Correspondance de Gustave Flaubert/Tome 8-9/1956

Louis Conard (Volume 8p. 395-396).

1956. À GUY DE MAUPASSANT.
[17 février 1880].

Ta lettre reçue ce matin me rassure beaucoup. Grâce à Raoul-Duval, le procureur général arrêtera les choses et tu ne perdras pas ta place.

J’éprouve le besoin de te f… des sottises, car tu donnes dans les potins, mon jeune homme. Quels sont-ils ces cancans autorisés par lesquels tu sais que Mme Adam, etc., et quelle confidence te soutenait que Nana serait saisi ? Comme si on pouvait saisir un volume déjà dispersé à cinquante mille exemplaires ! C’est comme l’autre jour quand tu prétendais que La Rochelle serait le directeur de l’Odéon ; pas du tout ! C’est La Rounat qui est nommé. Son nom est à l’Officiel depuis avant-hier. Ah ! attrape, et dorénavant sois plus sceptique, ô mon fils !

Quant à ma lettre pour le Gaulois, je crois de plus en plus qu’elle serait inutile. Tenons-nous, tiens-toi dans l’ombre maintenant. En tout cas, si vous croyez devoir la publier, recopiez-la-moi et renvoyez-la-moi pour que je recale.

Je parie que Charpentier va hésiter à faire paraître les Soirées de Médan ! Pas de réponse à ma quatrième réclamation faite dimanche dernier. Charmant ! Si la publication de ma pauvre Féerie continue de ce train-là, j’ai envie de lui envoyer un huissier pour le sommer de la suspendre.
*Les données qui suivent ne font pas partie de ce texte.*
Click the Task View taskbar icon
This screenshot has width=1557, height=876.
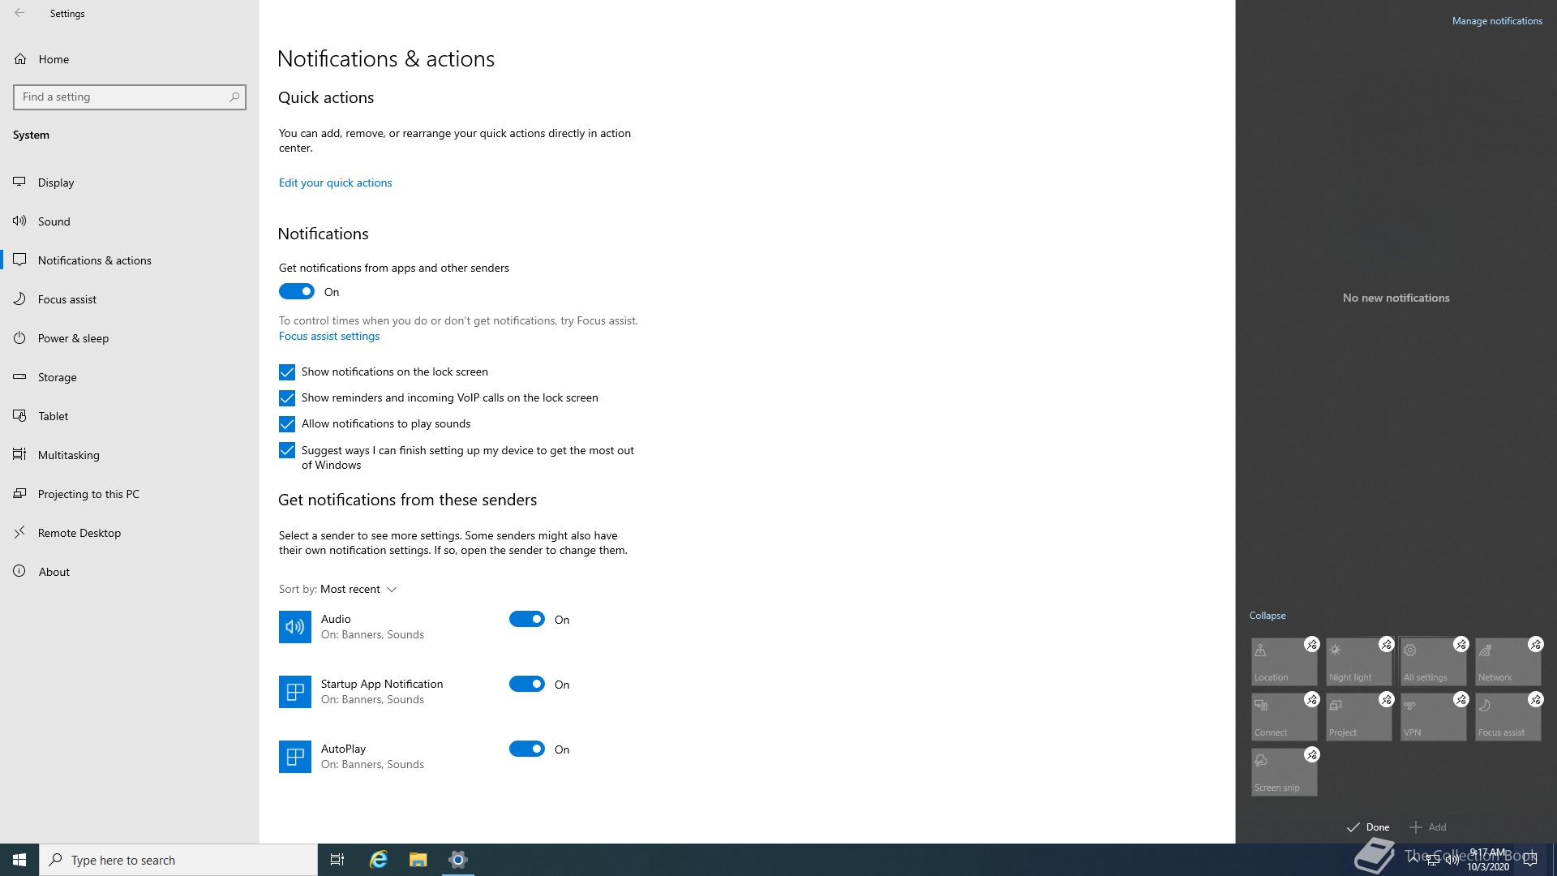click(x=337, y=860)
Mais quelle mine font-ils à ton ministère ? Détails sur les personnages auxquels tu t’es adressé. D’ici à la terminaison heureuse de l’affaire, j’attends des lettres de toi, tous les jours, bougre d’obscène ! Tu me dois bien ça pour que je sois tranquille dans mon chapitre.

Je t’embrasse.

Use de tous les moyens d’intrigue possibles. Écoute les conseils du bon Duval, sans imiter, bien entendu, le catholique Barbey d’Aurevilly, bourreau des crânes et triple couillon.